── EXTRACTED MATERIAL

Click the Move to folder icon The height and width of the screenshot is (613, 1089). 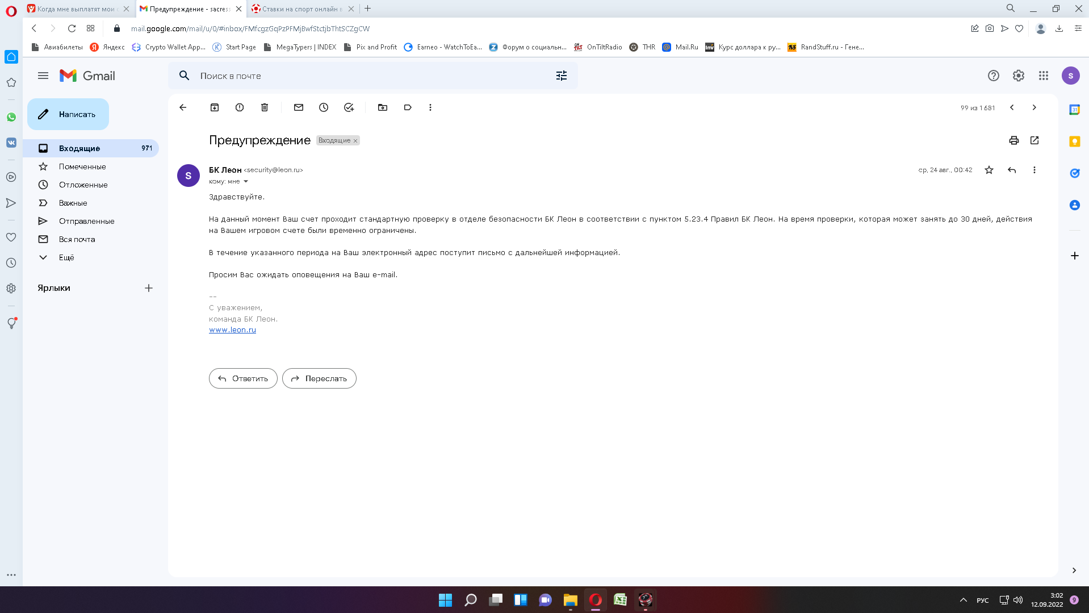383,107
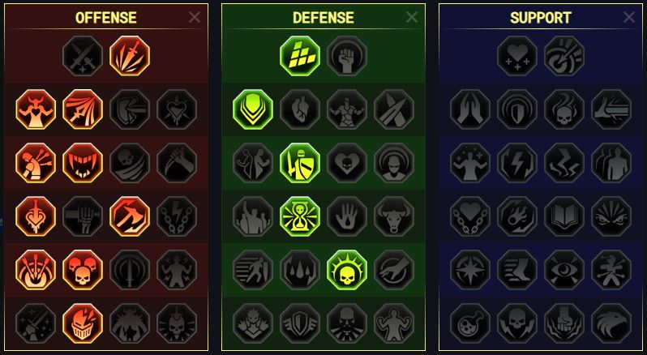Image resolution: width=647 pixels, height=355 pixels.
Task: Close the Support mastery tree
Action: 629,17
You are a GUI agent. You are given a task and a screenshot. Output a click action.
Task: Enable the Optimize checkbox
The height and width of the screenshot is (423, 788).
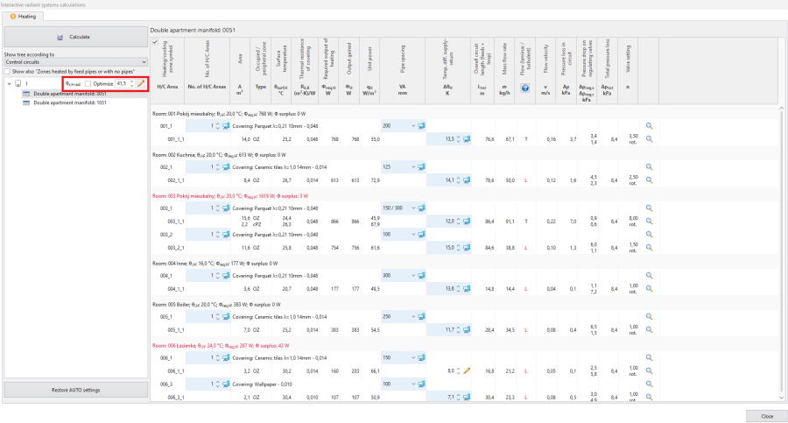click(88, 83)
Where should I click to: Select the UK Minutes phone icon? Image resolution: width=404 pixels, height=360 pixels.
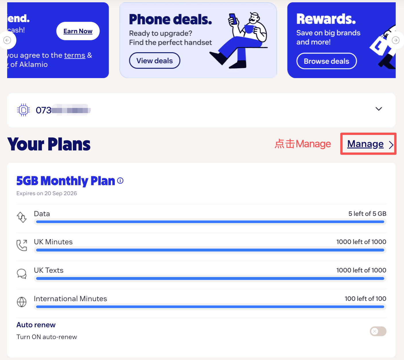[22, 245]
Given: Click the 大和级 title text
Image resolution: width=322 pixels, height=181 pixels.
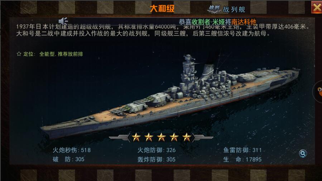Looking at the screenshot, I should 162,9.
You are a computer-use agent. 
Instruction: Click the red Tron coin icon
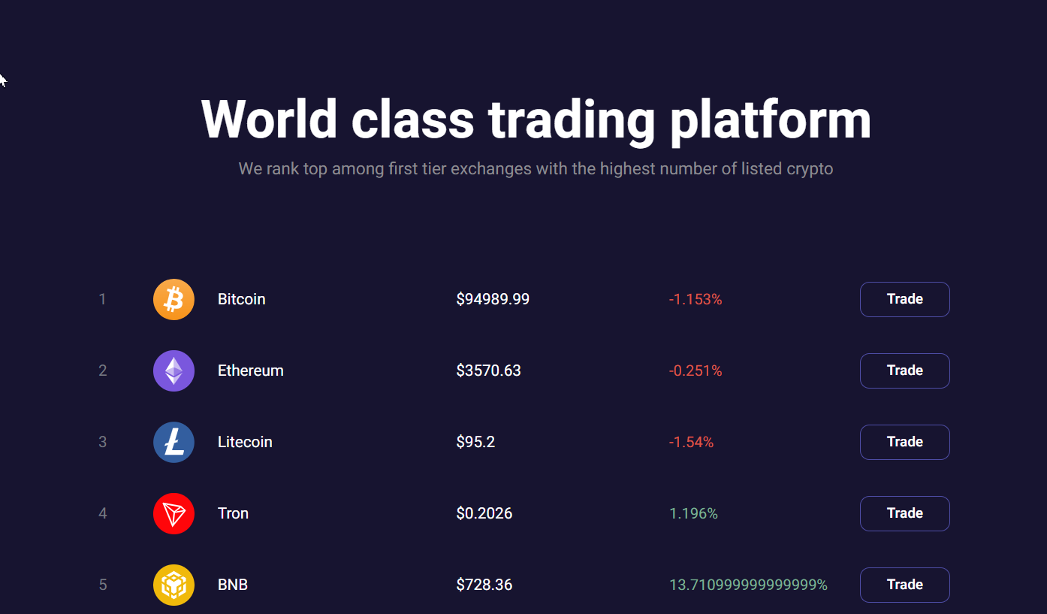tap(173, 513)
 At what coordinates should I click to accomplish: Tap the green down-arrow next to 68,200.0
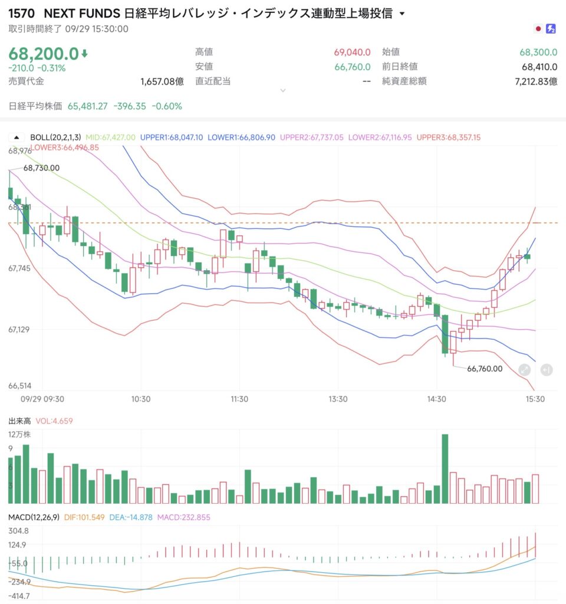[x=84, y=54]
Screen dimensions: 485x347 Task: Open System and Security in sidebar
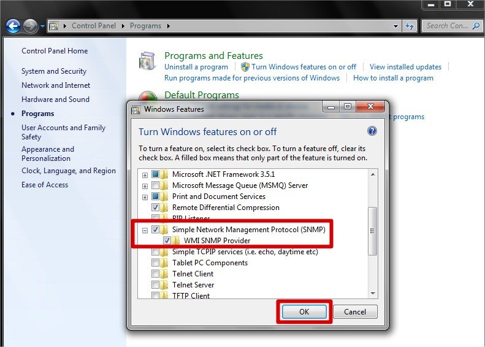click(54, 71)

────

Look through the entries above and copy each line that has "agent" in it.

• **ANSWER FOR THIS EXERCISE**:
You are a GUI agent. You are given a task and a screenshot. Output a click action.
You are a computer-use agent. 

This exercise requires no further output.